INFORMATION SHOWN —
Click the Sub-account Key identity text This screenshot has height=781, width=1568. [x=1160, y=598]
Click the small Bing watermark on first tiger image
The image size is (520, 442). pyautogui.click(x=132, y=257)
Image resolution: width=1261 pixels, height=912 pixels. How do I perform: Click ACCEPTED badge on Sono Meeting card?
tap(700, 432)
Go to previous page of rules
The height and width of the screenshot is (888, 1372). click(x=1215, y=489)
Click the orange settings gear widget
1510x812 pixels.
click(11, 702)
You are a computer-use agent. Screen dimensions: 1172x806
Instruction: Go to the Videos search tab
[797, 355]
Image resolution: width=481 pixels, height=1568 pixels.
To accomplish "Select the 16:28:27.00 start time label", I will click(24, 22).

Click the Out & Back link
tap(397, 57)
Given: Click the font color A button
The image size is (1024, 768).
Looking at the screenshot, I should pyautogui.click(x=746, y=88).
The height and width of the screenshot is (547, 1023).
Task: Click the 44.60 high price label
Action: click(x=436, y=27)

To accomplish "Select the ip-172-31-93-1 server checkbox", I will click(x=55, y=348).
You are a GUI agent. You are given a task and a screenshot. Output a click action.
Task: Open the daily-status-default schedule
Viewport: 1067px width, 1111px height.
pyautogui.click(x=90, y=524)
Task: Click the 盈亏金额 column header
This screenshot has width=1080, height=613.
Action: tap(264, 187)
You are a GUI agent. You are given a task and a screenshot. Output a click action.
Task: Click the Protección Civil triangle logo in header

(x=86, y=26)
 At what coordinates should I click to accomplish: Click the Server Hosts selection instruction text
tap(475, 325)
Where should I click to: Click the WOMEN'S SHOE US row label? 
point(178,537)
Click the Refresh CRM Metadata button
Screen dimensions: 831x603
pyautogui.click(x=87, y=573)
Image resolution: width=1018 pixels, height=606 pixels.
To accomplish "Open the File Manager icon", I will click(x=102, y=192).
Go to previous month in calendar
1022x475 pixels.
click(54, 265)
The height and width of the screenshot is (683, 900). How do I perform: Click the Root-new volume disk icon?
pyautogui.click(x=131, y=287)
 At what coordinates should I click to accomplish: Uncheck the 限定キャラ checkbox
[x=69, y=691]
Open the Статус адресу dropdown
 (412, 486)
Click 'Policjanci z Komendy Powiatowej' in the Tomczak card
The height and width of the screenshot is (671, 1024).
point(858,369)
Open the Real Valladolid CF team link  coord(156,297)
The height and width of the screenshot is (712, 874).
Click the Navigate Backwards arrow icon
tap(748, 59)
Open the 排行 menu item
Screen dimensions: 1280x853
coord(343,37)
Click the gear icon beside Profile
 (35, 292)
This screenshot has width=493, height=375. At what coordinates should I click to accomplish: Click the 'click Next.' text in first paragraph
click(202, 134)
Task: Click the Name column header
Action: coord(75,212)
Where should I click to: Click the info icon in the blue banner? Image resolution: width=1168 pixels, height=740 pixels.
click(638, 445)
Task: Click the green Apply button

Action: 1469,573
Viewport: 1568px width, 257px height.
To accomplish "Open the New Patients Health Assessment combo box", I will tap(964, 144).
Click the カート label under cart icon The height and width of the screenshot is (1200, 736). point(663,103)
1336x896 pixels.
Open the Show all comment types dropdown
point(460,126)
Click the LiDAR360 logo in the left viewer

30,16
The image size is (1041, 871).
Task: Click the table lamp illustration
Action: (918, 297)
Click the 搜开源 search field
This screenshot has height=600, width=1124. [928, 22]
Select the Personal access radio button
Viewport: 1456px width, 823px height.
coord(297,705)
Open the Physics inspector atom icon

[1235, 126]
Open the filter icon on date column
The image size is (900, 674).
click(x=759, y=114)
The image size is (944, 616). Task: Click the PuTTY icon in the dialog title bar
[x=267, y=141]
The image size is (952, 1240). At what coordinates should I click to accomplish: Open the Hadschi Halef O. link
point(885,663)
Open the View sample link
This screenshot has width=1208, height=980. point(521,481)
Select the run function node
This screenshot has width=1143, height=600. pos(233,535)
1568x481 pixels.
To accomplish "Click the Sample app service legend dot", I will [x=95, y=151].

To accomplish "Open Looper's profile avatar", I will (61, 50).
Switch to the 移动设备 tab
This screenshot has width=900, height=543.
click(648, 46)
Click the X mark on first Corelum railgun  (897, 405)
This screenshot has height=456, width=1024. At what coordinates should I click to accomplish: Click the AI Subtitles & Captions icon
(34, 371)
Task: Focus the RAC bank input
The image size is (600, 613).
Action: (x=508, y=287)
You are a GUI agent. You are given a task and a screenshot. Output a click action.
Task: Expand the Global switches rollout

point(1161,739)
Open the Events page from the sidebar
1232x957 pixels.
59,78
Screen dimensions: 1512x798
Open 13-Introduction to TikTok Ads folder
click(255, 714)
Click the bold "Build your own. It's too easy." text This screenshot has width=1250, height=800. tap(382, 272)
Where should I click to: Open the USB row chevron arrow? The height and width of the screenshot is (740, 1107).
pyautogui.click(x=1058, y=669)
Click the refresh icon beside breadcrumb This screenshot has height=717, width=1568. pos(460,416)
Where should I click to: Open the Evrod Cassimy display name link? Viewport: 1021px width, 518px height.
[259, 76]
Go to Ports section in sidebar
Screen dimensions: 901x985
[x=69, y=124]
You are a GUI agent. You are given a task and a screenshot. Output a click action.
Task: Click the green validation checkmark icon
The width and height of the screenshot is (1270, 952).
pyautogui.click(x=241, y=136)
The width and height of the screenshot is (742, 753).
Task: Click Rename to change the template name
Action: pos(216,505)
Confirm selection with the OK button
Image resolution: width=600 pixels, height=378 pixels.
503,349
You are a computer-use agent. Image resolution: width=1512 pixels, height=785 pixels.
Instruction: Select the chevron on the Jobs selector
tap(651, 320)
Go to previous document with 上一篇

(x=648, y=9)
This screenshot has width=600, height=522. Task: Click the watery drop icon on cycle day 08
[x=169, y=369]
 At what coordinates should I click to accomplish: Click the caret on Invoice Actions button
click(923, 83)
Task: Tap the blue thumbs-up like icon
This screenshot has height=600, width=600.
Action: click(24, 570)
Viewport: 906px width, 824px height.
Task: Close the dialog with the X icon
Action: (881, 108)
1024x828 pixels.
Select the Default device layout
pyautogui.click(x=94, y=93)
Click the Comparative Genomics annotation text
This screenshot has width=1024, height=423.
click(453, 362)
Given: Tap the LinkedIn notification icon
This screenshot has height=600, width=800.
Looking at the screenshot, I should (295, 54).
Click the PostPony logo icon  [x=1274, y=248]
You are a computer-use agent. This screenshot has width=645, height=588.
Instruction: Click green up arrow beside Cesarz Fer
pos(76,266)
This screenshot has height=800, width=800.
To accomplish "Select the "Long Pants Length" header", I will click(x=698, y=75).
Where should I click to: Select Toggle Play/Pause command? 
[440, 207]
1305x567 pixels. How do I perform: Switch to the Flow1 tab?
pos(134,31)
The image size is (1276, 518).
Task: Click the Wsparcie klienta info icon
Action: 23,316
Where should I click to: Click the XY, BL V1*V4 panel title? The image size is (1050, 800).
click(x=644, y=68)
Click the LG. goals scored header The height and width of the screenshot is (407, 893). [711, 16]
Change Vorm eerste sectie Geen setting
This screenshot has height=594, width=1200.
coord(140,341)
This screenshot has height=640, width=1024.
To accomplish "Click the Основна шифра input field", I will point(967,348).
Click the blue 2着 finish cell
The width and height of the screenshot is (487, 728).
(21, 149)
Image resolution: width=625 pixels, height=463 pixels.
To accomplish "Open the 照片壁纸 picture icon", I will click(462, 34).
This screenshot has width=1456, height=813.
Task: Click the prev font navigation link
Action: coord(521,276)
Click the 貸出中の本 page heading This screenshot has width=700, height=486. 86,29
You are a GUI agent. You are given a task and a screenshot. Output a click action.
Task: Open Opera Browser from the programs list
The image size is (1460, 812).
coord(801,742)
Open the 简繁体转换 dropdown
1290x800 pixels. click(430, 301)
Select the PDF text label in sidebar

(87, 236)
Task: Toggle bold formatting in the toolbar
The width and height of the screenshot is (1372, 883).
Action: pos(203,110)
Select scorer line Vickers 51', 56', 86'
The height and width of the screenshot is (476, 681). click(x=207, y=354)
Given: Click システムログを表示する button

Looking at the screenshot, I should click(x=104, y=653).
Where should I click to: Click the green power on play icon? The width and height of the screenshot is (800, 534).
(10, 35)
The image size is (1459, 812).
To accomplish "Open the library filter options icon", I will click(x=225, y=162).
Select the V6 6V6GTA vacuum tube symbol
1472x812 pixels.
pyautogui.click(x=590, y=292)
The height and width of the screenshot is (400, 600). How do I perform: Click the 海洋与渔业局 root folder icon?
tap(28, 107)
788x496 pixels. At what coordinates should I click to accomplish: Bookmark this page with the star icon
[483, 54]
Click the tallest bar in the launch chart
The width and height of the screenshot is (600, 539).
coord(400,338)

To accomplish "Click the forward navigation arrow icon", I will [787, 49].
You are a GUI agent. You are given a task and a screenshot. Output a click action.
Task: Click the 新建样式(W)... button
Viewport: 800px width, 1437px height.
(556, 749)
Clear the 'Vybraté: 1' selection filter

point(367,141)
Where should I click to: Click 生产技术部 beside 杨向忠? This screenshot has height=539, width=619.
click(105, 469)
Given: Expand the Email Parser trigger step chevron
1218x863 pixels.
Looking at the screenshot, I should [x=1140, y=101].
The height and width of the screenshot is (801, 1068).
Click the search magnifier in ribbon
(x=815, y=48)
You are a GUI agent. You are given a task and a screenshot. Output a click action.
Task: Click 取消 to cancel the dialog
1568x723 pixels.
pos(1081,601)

INSTRUCTIONS FOR THE TASK —
All lines from the opening of the listing above through the line that contains "Given: Click the font color A button" should be given again exactly, and nothing more.

EXERCISE RESPONSE —
Click the Sub-account Key identity text This screenshot has height=781, width=1568. [x=1160, y=598]
Click the small Bing watermark on first tiger image
The image size is (520, 442). pyautogui.click(x=132, y=257)
Image resolution: width=1261 pixels, height=912 pixels. How do I perform: Click ACCEPTED badge on Sono Meeting card?
tap(700, 432)
Go to previous page of rules
The height and width of the screenshot is (888, 1372). click(x=1215, y=489)
Click the orange settings gear widget
1510x812 pixels.
click(11, 702)
You are a computer-use agent. Screen dimensions: 1172x806
Instruction: Go to the Videos search tab
[797, 355]
Image resolution: width=481 pixels, height=1568 pixels.
To accomplish "Select the 16:28:27.00 start time label", I will click(24, 22).

Click the Out & Back link
tap(397, 57)
Given: Click the font color A button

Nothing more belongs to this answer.